An electronic record or transaction, signifying that the data or information is stored, transmitted, or processed via a digital medium rather than being purely physical.
It matters because it establishes the validity and authenticity of records in modern legal proceedings. It dictates how evidence is presented, authenticated, and executed within the court system or commercial agreement.
When discussing the creation or transmission of data, digital signatures, electronic correspondence, or the execution of a contract through digital means.
In contracts, legal filings, regulatory compliance documentation, and evidence presented in litigation where traditional paper documents are replaced by digital files.

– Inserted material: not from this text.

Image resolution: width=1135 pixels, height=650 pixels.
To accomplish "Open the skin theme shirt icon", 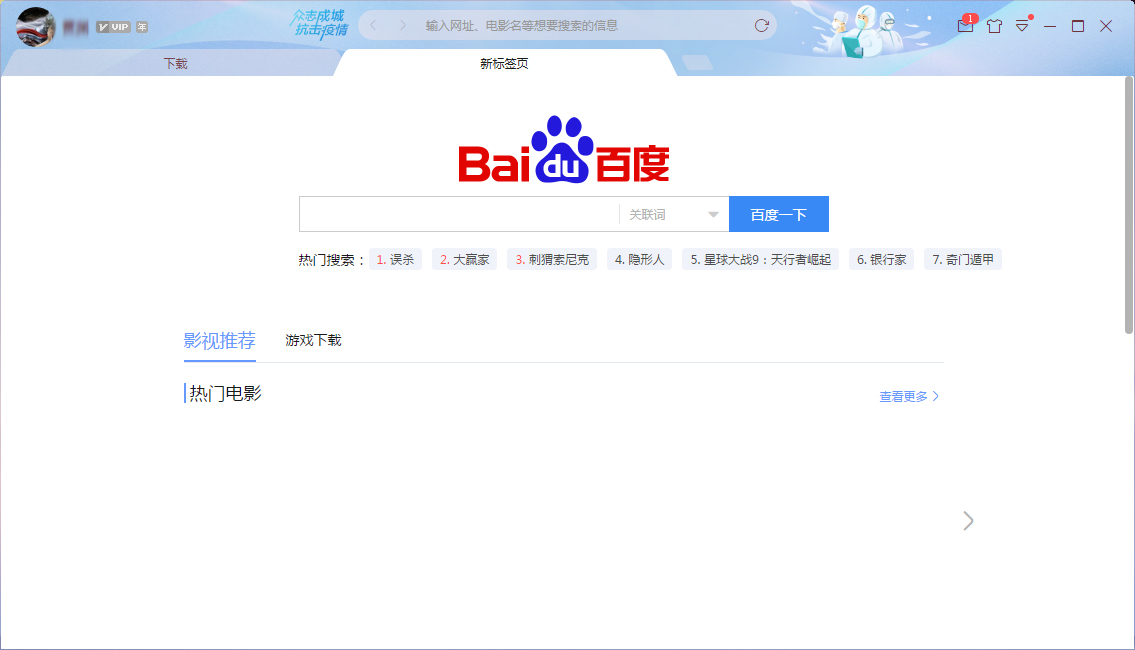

Parties involved in the transaction, litigants, or parties to the agreement who need to prove that an electronic record is valid and properly executed.
It works by ensuring that the data captured (like a signature or document) is recognized as legally binding, often requiring specific standards for integrity and authenticity under the law.
A compact visual model plus real-world examples makes the term easier to recognize in contracts, claims, and negotiation language.
Use this as a quick mental picture before you read the examples or go back into the clause itself.
An electronic signature used to execute a contract.
Electronic evidence submitted in court proceedings.
Next step
If this term appears in a live document, the surrounding sentence usually matters more than the dictionary meaning alone.
Knowledge graph
This layer links the term to nearby glossary entries, document use cases, and contract-risk guides so both humans and answer engines can move from definition to context without dead ends.
Disclaimer: We do not provide legal advice. We translate legal language into plain English and help you prepare for a conversation with a lawyer.